= George Conn (priest) =

George Conn (Conæus; died 1640) was a Scottish Roman Catholic priest, a Franciscan and papal diplomat in England.

==Early life==
Conn was a catholic brought up by his father, Patrick Conn of Auchry, near Turriff, Aberdeenshire; his mother was Isabella Chyn of Esselmont. When he was very young, he was sent to be educated at Douay, from which he went to the Scots College in Paris, and Rome. He completed his education at the University of Bologna, where the Duke of Mirandola engaged him as a tutor for his son.

Conn went to Rome in the summer of 1623, to work in the household of Cardinal Alessandro Peretti di Montalto, who left him a legacy on his death at the end of the year. He then transferred his services as secretary to Cardinal Francesco Barberini, and accompanied him when he went to France as nuncio. He was subsequently made canon of St Lawrence in Damaso and secretary to the Congregation of Rites. He also joined the Franciscan Order.

==Papal agent==
Conn filled the place of papal agent at the court of Queen Henrietta Maria, vacated because of Gregorio Panzani's return to Italy. He landed at Rye, East Sussex on 17 July 1636 (O.S.).

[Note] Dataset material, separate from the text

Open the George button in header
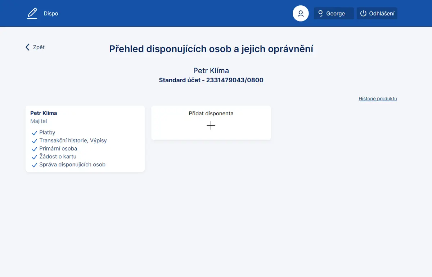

Conn took his mission to be to gain individual Catholic converts, and to make use of his position at court to ameliorate the lot of the English Roman Catholics. He stirred up the queen to give active support to the spread of Catholicism. In October 1637 the conversion of Anne, Lady Newport, wife of Mountjoy Blount, 1st Earl of Newport and daughter of Lord Boteler, brought matters to a head. King Charles was urged by William Laud to enforce the laws against conversion Catholicism, but the queen, at Conn's urging, pleaded with the King to be lenient. In the end, a proclamation was issued against conversion, but its terms were so mild that the queen did not object. King Charles favoured Conn on a personal level.

==Death==
Conn remained in England until the summer of 1639; he was in poor health. His death took place at Rome, according to the monument erected to his memory in the church of St. Lawrence in Damaso by Cardinal Barberini, on 10 January 1640 (N.S.).

==Works==
- In 1621, George Con published Praemetiae, sive Calumniae Hirlandorum indicatae, et epos... auctore Georgio Conaeo at the Tebaldini Press in Bologna.

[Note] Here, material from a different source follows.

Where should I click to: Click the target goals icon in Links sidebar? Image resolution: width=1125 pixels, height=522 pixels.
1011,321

Conn wrote a life of Mary Stuart, published in 1624.

In 1628 he wrote Georgii Conaei de dvplici statv religionis apvd Scotos libri duo; it was published in Rome by the Vatican Press. He also wrote a book entitled, Georgii Conæi Assertionum catholicarum libri tres. In quibus ex solo scripto Dei verbo præcipua hæresum ætatis nostræ dogmata refelluntur. It was published in Rome in 1629 by the Zannetti firm.